Sid's adventures over the next four years encapsulated every aspect of Squadron life. He progressed from the Lysander to the Hurricane and then to the Spitfire V and IX. From Greece to Syria, to Iraq, back to the desert and then to Palestine before heading for Italy, Sid and his colleagues travelled miles by road and track. They encountered many situations when ground crew resourcefulness and initiative resolved countless difficulties. They came under enemy fire, worked under the most arduous conditions, and suffered the loss of pilots, whom they had waved off on operational sorties.
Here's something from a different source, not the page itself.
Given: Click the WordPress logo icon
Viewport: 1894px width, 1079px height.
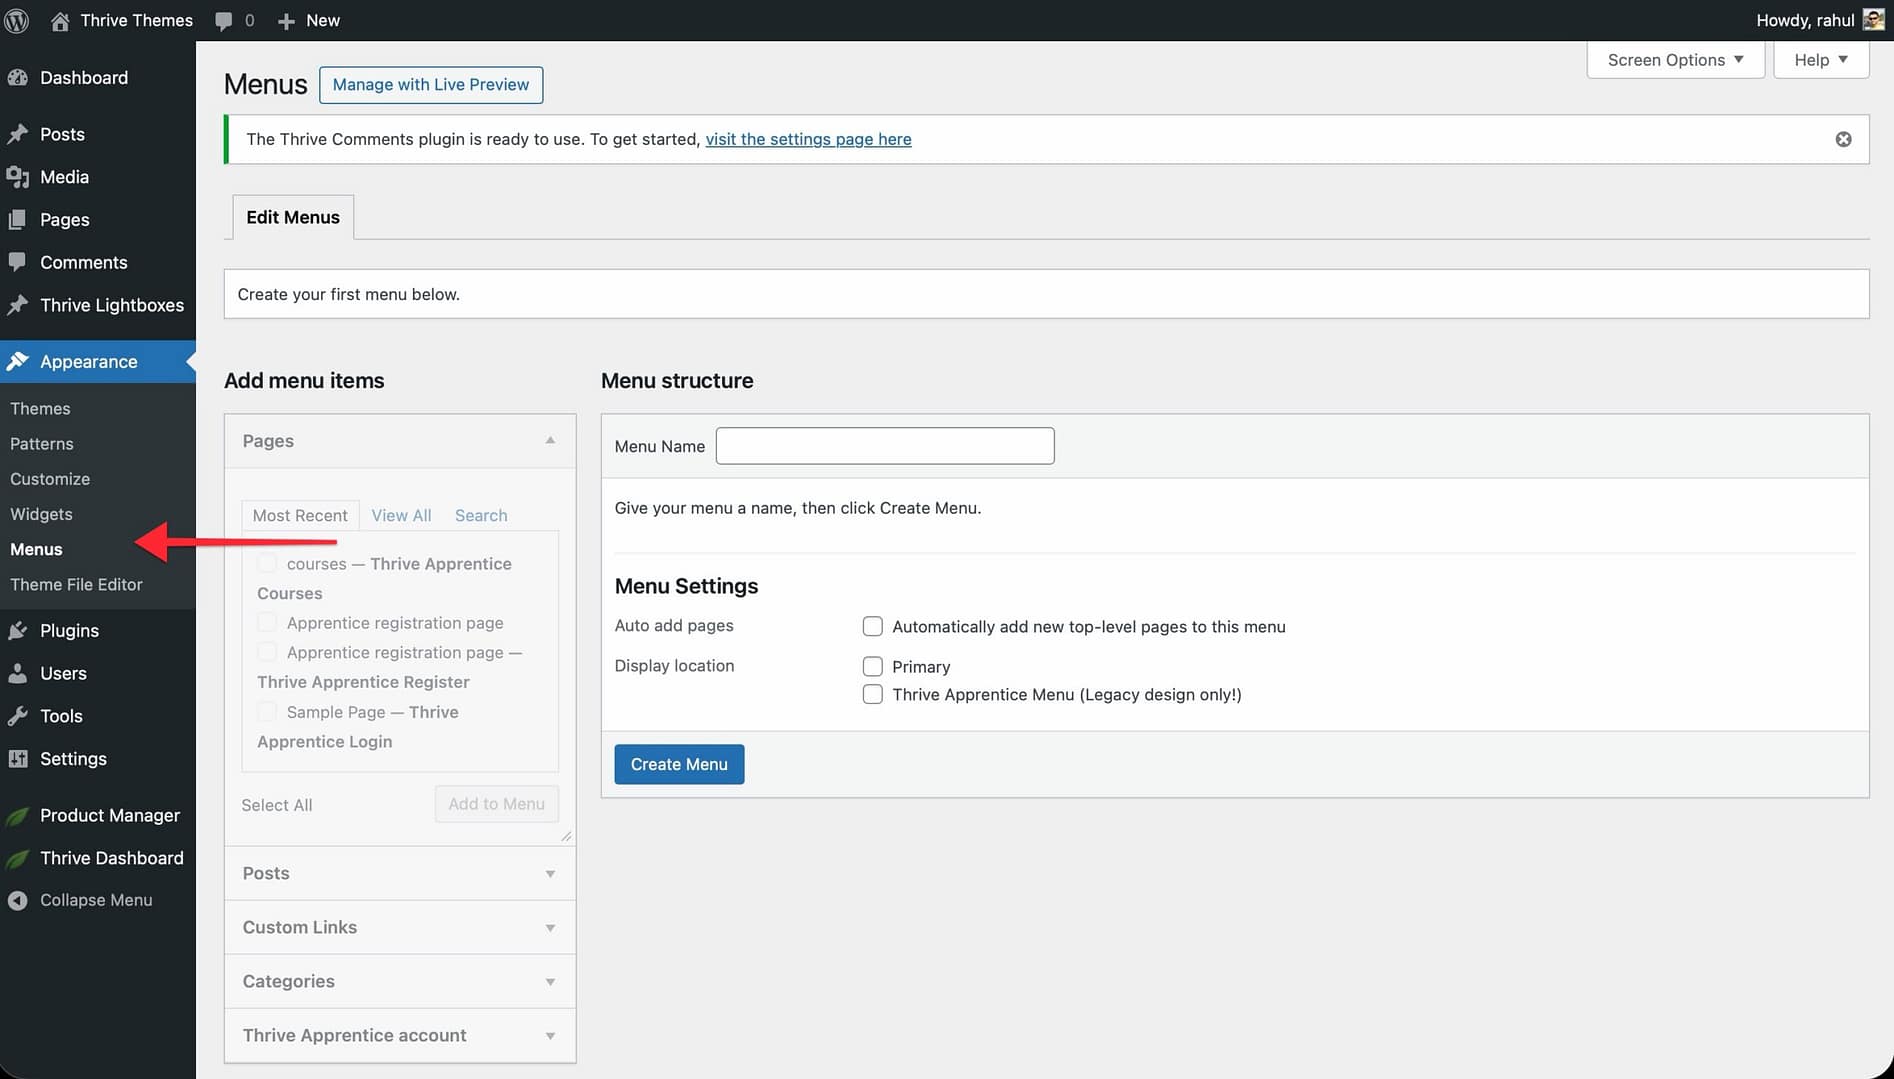Looking at the screenshot, I should pyautogui.click(x=17, y=20).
Sid's skills, stoicism, sense of irreverent humour and intense loyalty typified all that was so good about the Squadron's ground crew over its 100 years of history. He was a wonderful example of those men, and his brilliant service to 208 Squadron was recognised when he was one of the few airmen to be 'Mentioned in Despatches'. He left the Squadron on New Year's Day 1945, having served continuously for a few weeks short of four years.
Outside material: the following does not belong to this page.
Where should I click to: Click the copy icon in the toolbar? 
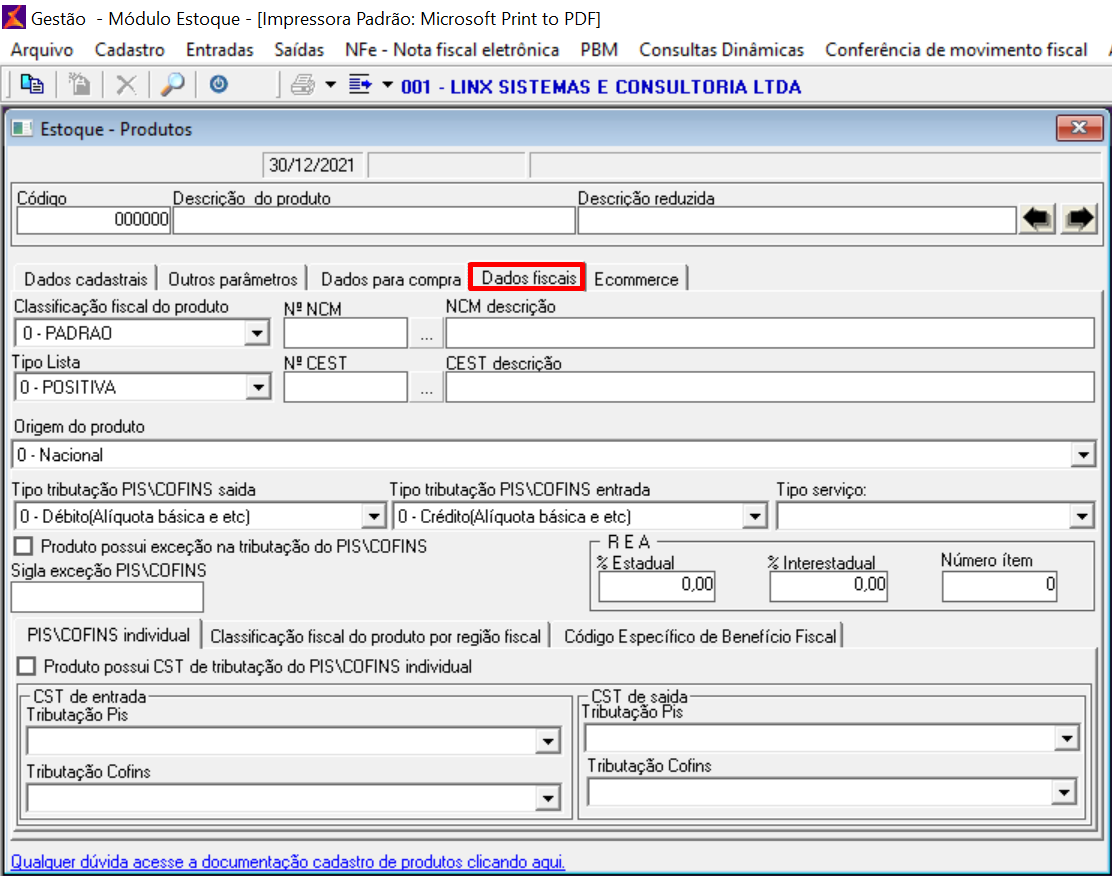pos(32,86)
Following his demobilization from the RAF in 1946, Sid briefly returned to his Father's greengrocery business before returning to engineering. He began the 55-year career that followed as a manager in a precision engineering firm, before becoming a Director in 1961 and, ultimately, the Managing Director. He developed a keen interest in an innovative new material, poly-tetra-fluoro-ethylene otherwise known as PTFE or 'TEFLON', and formed a new company to manufacture components in the new plastic, introducing new tooling and manufacturing methods from America to the UK.

On retirement from his Directorship, Sid began part-time employment at a local college training post-graduate engineers in machining and workshop techniques. With his experience in plastics engineering, he was also engaged by the Ford Motor Company at Dagenham to train maintenance engineers in the installing of gas pipelines for both over-ground and under-ground installations. At the same time, Sid started up his own small company as a consultant in engineering and plastic materials technology. Sid's final engineering employment began in 1997 as a five-week contract with GE Lighting at Enfield to study production techniques for fluorescent lighting tubes and to write Operators Instructional Manuals for each process. This contract lasted for three-and-a-half years before Sid, now in his eighty-first year, decided finally to retire from paid employment in 2001. He passed away on Christmas Day 2016, aged 96.